- **Instructions for the task**
Show each line of the records that contains the string "pixels", matching case exactly.

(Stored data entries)
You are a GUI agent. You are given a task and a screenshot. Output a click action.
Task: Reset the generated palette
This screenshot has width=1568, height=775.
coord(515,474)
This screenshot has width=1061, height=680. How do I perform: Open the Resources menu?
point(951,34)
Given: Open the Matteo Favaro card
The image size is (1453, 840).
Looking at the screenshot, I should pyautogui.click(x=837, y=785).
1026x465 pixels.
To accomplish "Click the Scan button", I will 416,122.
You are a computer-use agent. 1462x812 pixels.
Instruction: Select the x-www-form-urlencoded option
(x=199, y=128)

- **Complete output**
1026x465 pixels.
You are a computer-use agent. 1462x812 pixels.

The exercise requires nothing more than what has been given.